|6|

92 12 4
                                    


- Zostaw ją- usłyszałam czyjś oschły głos, od wylądowania w drewnianych beczkach uszy mi szwankują przez co nie mogłam rozpoznać głosu tajemniczej osoby.

Usłyszałam krzyk ludzi, którzy patrzyli się na nas.

- to on!

- uciekamy!

- tu jest niebezpiecznie!

Krzyczeli ludzie, przez co moje uszy jeszcze bardziej cierpiały.

- Puszczaj ją bo ciebie zabije- powiedziała nieznana mi osoba, nie mówiła tego w strachu bądź ze wściekły głosem. Był bezuczuciowy.

- Co mi zrobi taki bachor z czerwoną czupryną- powiedział i jeszcze bardziej mnie ścisnął.

- Jak sobie Pan życzy- powiedział i po chwili poczułam jak spadam na ziemię.

Ała znowu spotkanie z podłożem.

- Głupek, pobrudziłeś mnie- powiedział i otrzepał się

- Nic tobie nie jest Sae- usłyszałam i pokiwałam głową na nie

- Chodź nie możesz tutaj zostać, idziemy do mnie- powiedział i pomógł mi wstać, zaczęliśmy iść, ale dużo nie przeszłam bo upadłam.

- Oj Sae, chodź na barana i otwórz wreszcie te oczy- powiedział i zrobiłam to co kazał

Zobaczyłam chłopca w czerwonych włosach z jasoniebieskimi oczami. To był przyjaciel. Gaara, kiedy go zauważyłam rzuciłam mu się na szyję. Był widocznie zdziwiony bo zastygł bez ruchu.

- Dobra chodź na barana- powiedział, na co ja zaprzeczyłam i na piasku napisałam:

Uda mi się i nie chce ciebie przeciążać, złapiesz przepukline i ja rozumiem gdybyś był starszy, ale jesteśmy równolatkami

Zobaczył to co napisałam i zaczął się śmiać. Na co popatrzyłam na niego zdziwiona.

- Kidzie, jestem od ciebie starszny- powiedział z dumą, na co ja pokreciłam oczami.

Mimo tego nie zgadzam się na ten pomysł. Podniosłam się z piasku i zaczęłam iść do przodu. Wychodzi mi to, więc idziemy! Zauważyłam też, że Gaara zaczął iść i po chwili mnie wyprzedził. W sumie nie wiem gdzie mieszka.

***

Po kilkunastu minutach drogi do domu Gaary znaleźliśmy się przed wielkim budynkiem, wyglądał jak blok i moja chatka była niczym w porównaniu do jego villi.

Był to budynek praktycznie połączony z biurem jego ojca. Co ja sobie myślałam, że będzie mieszkać w villi daleko od biura. Przecież żeby jego tata nie musiał iść godzinami ma go przy pracy.

Chłopak wszedł do domu, a ja za nim. Było czysto w porównaniu do mojej pieczary i ładnie. Widać było tutaj kobiecą rękę.

- Po prawej stronie jest kuchnia, jak chcesz sobie zrobić coś do jedzenia to śmiało, a ja zaraz przyjde- powiedział i poszedł w prawo czyli nieznaną mi stronę.

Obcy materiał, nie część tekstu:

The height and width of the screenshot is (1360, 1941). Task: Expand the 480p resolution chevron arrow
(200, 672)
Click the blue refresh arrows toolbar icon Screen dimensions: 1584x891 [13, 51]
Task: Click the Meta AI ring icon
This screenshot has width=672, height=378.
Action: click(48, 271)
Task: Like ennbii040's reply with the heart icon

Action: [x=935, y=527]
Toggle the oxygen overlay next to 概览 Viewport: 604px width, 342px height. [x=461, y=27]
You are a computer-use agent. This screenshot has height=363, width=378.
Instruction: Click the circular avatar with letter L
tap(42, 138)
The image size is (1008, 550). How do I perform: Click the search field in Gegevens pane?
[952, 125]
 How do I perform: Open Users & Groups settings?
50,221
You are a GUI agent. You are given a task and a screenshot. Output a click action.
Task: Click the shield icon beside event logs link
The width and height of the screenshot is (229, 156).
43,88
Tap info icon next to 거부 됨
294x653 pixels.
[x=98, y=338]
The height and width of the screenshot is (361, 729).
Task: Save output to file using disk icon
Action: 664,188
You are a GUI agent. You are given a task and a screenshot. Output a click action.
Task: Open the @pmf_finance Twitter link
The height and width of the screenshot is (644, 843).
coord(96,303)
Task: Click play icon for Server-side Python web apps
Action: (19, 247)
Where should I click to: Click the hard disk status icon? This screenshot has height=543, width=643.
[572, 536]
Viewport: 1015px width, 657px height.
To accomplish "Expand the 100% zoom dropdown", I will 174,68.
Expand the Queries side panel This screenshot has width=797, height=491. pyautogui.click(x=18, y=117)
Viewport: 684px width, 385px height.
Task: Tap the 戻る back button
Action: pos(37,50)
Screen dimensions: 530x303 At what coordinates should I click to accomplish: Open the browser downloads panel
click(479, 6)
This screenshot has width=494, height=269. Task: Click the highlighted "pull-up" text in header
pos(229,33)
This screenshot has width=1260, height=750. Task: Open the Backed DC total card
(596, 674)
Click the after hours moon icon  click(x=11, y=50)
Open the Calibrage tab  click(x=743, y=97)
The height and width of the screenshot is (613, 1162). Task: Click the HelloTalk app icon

Skierowałam się zgodnie z poleceniem i chwilę zastanawiałam się czy mogę sobie coś zjeść. Mimo to, że Gaara wyraził zgodę to głupio mi jest brać sobie coś samemu.

Też tak macie?

Koniec końców postanowiłam, że zrobię herbatę dla mnie i Gaary. Jeszcze spojrzałam co trzyma w lodówce. Zauważyłam parówki, chyba nie obrazi się jak zjem sobie jedną. Szybko ja zjadłam żeby nikt nie zauważył i zrobiło mi się głupio. Idiotka ze mnie.

Zaczęłam robić herbatę, oczywiście był też problem bo nie wiem jaką on lubi pić. Zdecydowałam, że zrobię mu czarną bo jest dobra. Sobie zrobiłam strasznie mocną, a przyjacielowi średnią.

Postawiłam kubek z herbatą na wyspie i czekałam na Gaare popijając swoje picie, a w tym czasie pojawili się goście. Był to chłopak i dziewczyna, która zabrała Gaare z placu, więc pewnie to jest jego rodzeństwo.

- Że Gaara nic nie rozumie, jestem ciekaw czy się lubią, ale to tak lubią lubią- powiedział chłopiec

- Debil! Mają 9 lat co ty sobie myślisz!- krzyknęła wchodząc do kuchni. Oj

- O to ty- powiedziała dziewczynka z blond włosami

- A co tu robisz?- powiedział chłopiec podchodząc i zaczął mi się przyglądać

- Leci tobie krew, co się stało?- usłyszałam słowa od siostry Gaary. Za dużo pytań. Patrzyłam się na nich ze smutkiem przypominając sobie incydent z przed godziny.

- O-odezwij się no!- krzyknął jego brat

- Kankurou zachowuj się debilu! Chodź dziecko wybierzesz sobie coś z mojej szafy, taka śliczna dziewczynka nie będzie latała z zakrwawionymi ciuchami- powiedziała chwytając mnie za rękę i prowadząc do wyjścia z kuchni

-Zaraz, Tema wypuszczasz obcego do pokoju?- powiedział Kankurou

- To jest przyjaciółka Gaary, mam rację dziewczynko?- spytała się mnie na co pokiwałam głową na tak

- Widzisz, a teraz do pokoju!- krzyknełą szczęśliwa, miałyśmy już iść jednak zostałyśmy zatrzymane przez Gaare

- Cześć Tema, gdzie idziesz z Sae?-spytał się wyraźnie niezadowolony

- Gaara, zaczęło się ściemniać i widzisz w czym ona chodzi? Trzeba ja przebrać i umyć i mogę to zrobić- powiedziała

- Dobra, a później idziecie spać bo ciemno się robi- powiedział Kankurou

No i powedrowałam z Termari najpierw do jej pokoju, a później zostawiła mnie w łazience żebym się umyła. Do spania mam luźną białą sukienkę, a na następny dzień sukienkę w kolorze turkusowy. Obie były śliczne.

Po umyciu się razem z Temą poszłyśmy na dół żebym później z Gaarą znowu skierowała się na górę w stronę jego pokoju.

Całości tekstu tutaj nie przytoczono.